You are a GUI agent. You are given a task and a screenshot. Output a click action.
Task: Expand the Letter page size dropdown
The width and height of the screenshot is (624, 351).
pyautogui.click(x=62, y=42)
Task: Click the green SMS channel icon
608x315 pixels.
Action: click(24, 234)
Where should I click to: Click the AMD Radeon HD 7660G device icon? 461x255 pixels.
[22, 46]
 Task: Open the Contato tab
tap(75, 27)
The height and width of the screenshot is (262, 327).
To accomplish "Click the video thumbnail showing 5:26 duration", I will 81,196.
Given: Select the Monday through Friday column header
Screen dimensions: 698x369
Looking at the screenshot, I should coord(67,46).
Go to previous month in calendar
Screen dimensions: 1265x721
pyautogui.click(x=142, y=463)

· · · · ·

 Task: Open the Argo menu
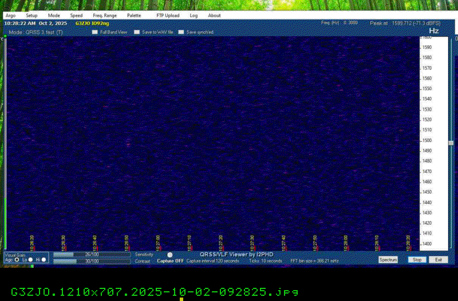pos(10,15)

· · · · ·

**Exercise brief**
Every line above from the line with "Task: Expand the Letter page size dropdown" to the line with "Given: Select the", inclusive, must be returned exactly; no other line belongs in the reply.

**Answer to this problem**
Task: Expand the Letter page size dropdown
The width and height of the screenshot is (624, 351).
pyautogui.click(x=62, y=42)
Task: Click the green SMS channel icon
608x315 pixels.
Action: click(24, 234)
Where should I click to: Click the AMD Radeon HD 7660G device icon? 461x255 pixels.
[22, 46]
 Task: Open the Contato tab
tap(75, 27)
The height and width of the screenshot is (262, 327).
To accomplish "Click the video thumbnail showing 5:26 duration", I will 81,196.
Given: Select the Monday through Friday column header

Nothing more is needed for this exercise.